• **WORK REQUEST 1**
In the article introducing SONIC-O1, what does the name SONIC-O1 stand for?
• **WORK REQUEST 2**
Write the next part of the article introducing the SONIC-O1 benchmark, starting after its last sentence.

** STUDY TEXT follows **

When AI watches and listens: Introducing SONIC-O1 for real-world audio-video understanding

June 23, 2026

AI Engineering

Authors: Ahmed Radwan, Shaina Raza

An AI system that summarizes a customer-service call, supports learning from a medical consultation, or reviews a video interview must do more than recognize objects or transcribe speech. It must understand what was said, how it was said, what happened, and when it happened, and it must perform reliably across different people and real-world settings.

Consider a job applicant asked to record video answers through an online hiring platform. An AI system may be used to summarize the interview, score responses, or help decide whether the applicant moves to the next stage. But when that system operates as a black box, it is difficult to know whether it understood the candidate fairly, interpreted their tone and communication style correctly, or performed consistently across people of different ages, genders, and racial backgrounds. A system involved in decisions that affect people’s opportunities should not be trusted simply because it produces an answer.

Yet most evaluations of multimodal AI still focus on static images, short clips, or text transcripts. They rarely test whether models can jointly reason over natural audio and video in longer conversations, identify the moment an important event occurs, or reveal whether performance differs across demographic groups.

That is why we created Social Natural Interaction Corpus, Omnimodal v1 SONIC-O1: an open, human-verified benchmark for evaluating multimodal large language models on real-world audio-video understanding. It is designed to help researchers and practitioners measure where today’s AI systems succeed, where they fail, and what those failures could mean when models are applied in socially important settings.

** End of STUDY TEXT **
** DATA EXTRACT follows **

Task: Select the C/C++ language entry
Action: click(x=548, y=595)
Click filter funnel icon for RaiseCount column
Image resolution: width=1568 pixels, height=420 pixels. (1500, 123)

** End of DATA EXTRACT **
** DATA EXTRACT follows **

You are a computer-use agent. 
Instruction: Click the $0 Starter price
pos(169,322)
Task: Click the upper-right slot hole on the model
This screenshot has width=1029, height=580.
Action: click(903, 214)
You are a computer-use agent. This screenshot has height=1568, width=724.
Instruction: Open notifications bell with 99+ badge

** End of DATA EXTRACT **

• **ANSWER BOX 1**
Social Natural Interaction Corpus, Omnimodal v1

• **ANSWER BOX 2**
SONIC-O1 is built to address this gap.

A benchmark grounded in real interactions

SONIC-O1 contains approximately 60 hours of real-world audio-video content drawn from 231 human-reviewed videos across 13 conversational topics and five broader domains:

  • Professional interactions, including job interviews and workplace meetings
  • Educational conversations, including parent-teacher conferences
  • Legal and civic settings, including courtroom proceedings and community town halls
  • Service-oriented interactions, including customer service, restaurant encounters, and housing tours
  • Community and public-health settings, including patient-doctor consultations, emergency response, public-transit conflicts, mental-health counselling, and sports coverage

The videos range from short clips to conversations lasting up to an hour. This gives the benchmark a broader view of model capability than datasets focused only on brief, highly edited media. SONIC-O1 includes 4,958 human-verified annotations and associated metadata that supports group-wise analysis across observable demographic categories.

Three tasks, one central question: Does the model truly understand the interaction?

SONIC-O1 evaluates three connected capabilities.

1. Video summarization: The first task asks models to produce a coherent summary of a full audio-video interaction.

2. Evidence-grounded multiple-choice questions: The second task tests fine-grained understanding through multiple-choice questions based on short audio-video segments.

3. Temporal localization with reasoning: The third task asks models to identify when an event happens. For example, a model may need to determine when a particular goal is scored in a sports clip, when a speaker makes a key statement, or whether one event occurs before or after another. The model must predict the start and end time of the target event and explain the evidence supporting its answer.

For SONIC-O1, we selected openly licensed videos and reviewed them for quality, relevance, and clarity.

What we found: Audio-video understanding is still far from solved

We evaluated leading closed-source and open-source multimodal models across SONIC-O1’s three tasks: video summarization, evidence-grounded multiple-choice reasoning, and temporal localization.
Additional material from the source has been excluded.